Including the last day at my beloved Marin Catholic, where a book called the Devil followed me. From class to class, and even when left it on the ground in the hallway. It would end up inside my locker. I was numb, I was in shock and I was torn from my house and my Step Brother and Sister and placed back with my Mother, real Brother and Step Father.  I would start School at Albany High, just three days late; MC started a full month earlier, and I had not missed  much school at all.  It was as if it never happened.  No one knew, that I had just been in this horrific traumatic ungodly experience, and I felt evicted from Paradise.  Back to where I belonged,(?) my old friends all greeted me and I went back to the person I was before. So everyone thought...I had this little secret, and when I even thought about telling even a part of it, I knew it was too weird, and I wanted so badly to be a good girl. A perfect family, and nice girl. So I hid it. I pretended it didn't eat me up inside and make me this oddity. And I was no longer the naive little girl, I was going to have to handle much more intense ghosts to come.

I will be able to share more of what happened after that first ninth day, when I feel that this one has passed, but it sure feels like this one is going to hurt me as badly as any of them. This week I will do my best to pray and be positive.  But I look for the odd people, I see the strangest things, and I often think, I see dead people.  If you read this, have mercy. I hope that you have enough compassion to NOT copy it or sell it, I have never ever published this before.  I fear that it will be used against me, and someone will use it for the wrong reasons.  Its not a joke or a hoax. This is not a fictional story, it really happened to me, and I have some answers to what it is. If you think that taunting me with strange comments will gain you favor or power of something let me tell you what happened on the day of 9 -11.  I was eating dinner with my estranged father at the time, and he asked me for the key to the house back since I was no longer living at his house.  I had known that this was a sore spot for me, and I had lost my key, and then my step brother had given me his key, and then I finally had been given my fathers key.  I was more than shocked when I reached into my purse and pulled out the key ring that clearly had three keys on it...and it was then that I knew. We live in a illusion of control, and this spirit was messing with me. I was going to have to be stronger than I ever wanted to be,  I didn't ask for this, and I didnt know why it was happening to me.  But I was not deceived by my eyes, now I had a witness.

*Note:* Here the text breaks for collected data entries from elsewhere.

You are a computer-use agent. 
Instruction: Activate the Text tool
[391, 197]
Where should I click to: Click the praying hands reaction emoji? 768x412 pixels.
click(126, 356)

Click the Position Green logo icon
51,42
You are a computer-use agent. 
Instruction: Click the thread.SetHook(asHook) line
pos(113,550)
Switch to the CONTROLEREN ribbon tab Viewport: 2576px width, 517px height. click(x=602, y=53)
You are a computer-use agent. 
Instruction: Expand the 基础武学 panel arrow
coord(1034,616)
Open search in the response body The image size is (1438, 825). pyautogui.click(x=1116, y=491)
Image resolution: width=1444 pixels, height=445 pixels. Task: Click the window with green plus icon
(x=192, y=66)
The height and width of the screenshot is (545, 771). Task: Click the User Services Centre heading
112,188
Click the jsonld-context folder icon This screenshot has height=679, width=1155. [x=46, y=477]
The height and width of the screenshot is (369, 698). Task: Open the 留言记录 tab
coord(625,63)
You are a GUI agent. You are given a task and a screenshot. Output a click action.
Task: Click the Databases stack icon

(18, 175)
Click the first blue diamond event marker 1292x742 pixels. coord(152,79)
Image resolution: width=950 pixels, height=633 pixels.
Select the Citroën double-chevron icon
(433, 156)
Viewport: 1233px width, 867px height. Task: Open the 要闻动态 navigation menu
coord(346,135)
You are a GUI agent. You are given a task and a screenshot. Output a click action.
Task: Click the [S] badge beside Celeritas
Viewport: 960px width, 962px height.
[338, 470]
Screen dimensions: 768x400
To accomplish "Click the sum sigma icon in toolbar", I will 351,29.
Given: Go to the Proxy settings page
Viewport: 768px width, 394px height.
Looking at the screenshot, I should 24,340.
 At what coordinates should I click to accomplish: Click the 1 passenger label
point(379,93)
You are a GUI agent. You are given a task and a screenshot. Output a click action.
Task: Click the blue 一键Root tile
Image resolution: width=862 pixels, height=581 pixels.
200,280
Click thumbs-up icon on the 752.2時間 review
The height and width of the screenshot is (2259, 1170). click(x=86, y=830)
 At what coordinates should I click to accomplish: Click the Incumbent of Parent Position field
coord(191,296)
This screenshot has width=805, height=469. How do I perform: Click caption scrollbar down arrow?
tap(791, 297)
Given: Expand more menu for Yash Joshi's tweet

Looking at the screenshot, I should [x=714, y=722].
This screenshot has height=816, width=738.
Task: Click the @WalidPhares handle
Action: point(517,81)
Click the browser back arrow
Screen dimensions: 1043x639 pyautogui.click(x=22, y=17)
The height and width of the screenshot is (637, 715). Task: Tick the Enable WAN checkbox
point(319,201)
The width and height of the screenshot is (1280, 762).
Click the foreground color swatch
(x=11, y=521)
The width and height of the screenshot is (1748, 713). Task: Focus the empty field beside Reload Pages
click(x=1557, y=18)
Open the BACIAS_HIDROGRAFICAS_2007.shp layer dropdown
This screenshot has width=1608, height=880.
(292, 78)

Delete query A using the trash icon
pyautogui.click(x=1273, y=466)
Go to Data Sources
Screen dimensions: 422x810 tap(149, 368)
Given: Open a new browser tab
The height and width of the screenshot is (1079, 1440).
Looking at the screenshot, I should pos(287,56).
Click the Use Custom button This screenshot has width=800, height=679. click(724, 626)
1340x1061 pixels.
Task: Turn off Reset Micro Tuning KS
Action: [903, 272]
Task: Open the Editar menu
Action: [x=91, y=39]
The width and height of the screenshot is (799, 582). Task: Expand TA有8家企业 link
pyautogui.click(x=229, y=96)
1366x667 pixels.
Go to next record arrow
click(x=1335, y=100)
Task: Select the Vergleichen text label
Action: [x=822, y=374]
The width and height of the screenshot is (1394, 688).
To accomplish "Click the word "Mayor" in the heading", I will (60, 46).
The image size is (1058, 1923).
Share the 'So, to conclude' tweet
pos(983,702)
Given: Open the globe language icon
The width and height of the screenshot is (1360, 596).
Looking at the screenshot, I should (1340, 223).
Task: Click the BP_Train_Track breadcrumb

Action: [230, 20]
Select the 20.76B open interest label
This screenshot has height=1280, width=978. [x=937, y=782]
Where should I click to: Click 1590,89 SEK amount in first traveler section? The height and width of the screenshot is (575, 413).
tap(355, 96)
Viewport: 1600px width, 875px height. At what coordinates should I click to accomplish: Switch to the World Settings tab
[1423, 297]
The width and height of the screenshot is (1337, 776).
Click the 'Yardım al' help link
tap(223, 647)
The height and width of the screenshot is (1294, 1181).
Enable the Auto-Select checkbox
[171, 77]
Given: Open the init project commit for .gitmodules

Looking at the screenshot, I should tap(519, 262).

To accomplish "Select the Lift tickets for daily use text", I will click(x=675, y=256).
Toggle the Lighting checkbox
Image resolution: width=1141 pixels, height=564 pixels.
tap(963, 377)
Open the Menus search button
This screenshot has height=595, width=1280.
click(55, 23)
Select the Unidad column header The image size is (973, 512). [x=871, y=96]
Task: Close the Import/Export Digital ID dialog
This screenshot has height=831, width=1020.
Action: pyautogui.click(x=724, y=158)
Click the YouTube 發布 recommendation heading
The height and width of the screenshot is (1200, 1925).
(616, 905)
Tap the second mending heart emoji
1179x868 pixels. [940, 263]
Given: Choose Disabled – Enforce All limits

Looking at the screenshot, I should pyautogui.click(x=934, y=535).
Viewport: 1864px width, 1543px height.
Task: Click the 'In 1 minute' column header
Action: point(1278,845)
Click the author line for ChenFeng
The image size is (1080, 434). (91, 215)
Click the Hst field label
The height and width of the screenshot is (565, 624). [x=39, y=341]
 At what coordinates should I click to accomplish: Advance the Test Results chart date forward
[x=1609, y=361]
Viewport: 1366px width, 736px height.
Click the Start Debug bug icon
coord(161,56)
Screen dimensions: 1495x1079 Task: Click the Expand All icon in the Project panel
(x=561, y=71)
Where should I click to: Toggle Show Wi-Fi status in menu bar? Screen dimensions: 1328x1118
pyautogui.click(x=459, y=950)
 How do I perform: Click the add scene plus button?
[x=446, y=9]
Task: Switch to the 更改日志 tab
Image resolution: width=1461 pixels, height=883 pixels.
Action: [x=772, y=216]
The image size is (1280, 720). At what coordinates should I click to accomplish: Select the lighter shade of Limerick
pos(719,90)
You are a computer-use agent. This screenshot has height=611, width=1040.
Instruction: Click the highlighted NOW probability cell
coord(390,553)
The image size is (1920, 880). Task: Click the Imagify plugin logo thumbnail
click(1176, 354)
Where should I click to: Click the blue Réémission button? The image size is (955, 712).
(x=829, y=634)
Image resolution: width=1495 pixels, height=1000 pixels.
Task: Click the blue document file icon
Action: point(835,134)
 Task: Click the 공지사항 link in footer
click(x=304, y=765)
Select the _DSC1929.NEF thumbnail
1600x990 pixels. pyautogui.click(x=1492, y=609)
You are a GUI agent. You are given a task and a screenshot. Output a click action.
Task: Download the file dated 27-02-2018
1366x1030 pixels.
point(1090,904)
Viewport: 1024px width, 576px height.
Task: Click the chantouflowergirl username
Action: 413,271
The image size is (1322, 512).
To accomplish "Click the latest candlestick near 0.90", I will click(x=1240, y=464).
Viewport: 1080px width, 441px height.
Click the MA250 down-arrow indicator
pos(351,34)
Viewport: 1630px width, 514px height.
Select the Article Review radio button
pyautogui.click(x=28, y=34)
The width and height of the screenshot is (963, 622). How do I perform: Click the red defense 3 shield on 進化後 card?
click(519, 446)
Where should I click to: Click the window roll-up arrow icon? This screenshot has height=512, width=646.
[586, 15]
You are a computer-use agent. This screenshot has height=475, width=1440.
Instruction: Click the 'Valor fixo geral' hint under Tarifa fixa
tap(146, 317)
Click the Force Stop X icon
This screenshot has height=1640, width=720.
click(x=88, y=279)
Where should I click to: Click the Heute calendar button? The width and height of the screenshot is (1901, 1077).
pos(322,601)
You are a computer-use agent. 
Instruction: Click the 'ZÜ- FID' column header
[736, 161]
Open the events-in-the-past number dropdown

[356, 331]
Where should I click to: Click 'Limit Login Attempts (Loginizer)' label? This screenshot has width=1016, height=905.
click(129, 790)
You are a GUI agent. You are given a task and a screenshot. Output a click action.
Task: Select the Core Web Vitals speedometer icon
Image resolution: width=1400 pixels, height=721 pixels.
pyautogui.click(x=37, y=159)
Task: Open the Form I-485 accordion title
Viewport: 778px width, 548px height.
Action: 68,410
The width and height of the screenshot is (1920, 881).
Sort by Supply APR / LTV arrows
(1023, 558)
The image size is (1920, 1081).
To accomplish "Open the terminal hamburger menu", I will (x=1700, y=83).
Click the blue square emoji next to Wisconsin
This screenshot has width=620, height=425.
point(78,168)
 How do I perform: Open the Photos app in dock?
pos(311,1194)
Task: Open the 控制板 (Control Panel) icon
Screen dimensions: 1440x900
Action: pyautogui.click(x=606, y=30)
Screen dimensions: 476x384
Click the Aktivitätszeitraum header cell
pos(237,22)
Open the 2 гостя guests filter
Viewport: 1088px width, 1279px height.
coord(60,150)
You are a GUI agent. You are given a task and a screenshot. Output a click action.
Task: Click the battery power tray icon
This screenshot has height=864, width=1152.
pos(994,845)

What started there, didn't stop. I can list some of the strangeness, but it has never ended for me, developing into what are clairvoyant dreams of natural disasters like the Burning Oil Wells in the 89 Iran War. Loma Preata earthquake, the Bombing in Atlanta, the Earth Quake in LA and in Japan, the Twin Towers and more... some so deathly scary I cant begin to know why I should see such things.

Yes I am a Church going believer, because I have run for protection. My life was dark before the lady on the bus as I call her, and I have sought the light to make a choice, to say that I believe. Today this day I struggle with my life, supernatural events never cease to amaze me, and I  need  everyone who loves me to lean forward and say a prayer for me.


  I am not telling you what to believe, you tell me


....pennies really do fall from heaven.

Peace be with you, today and always. In Christ our savior.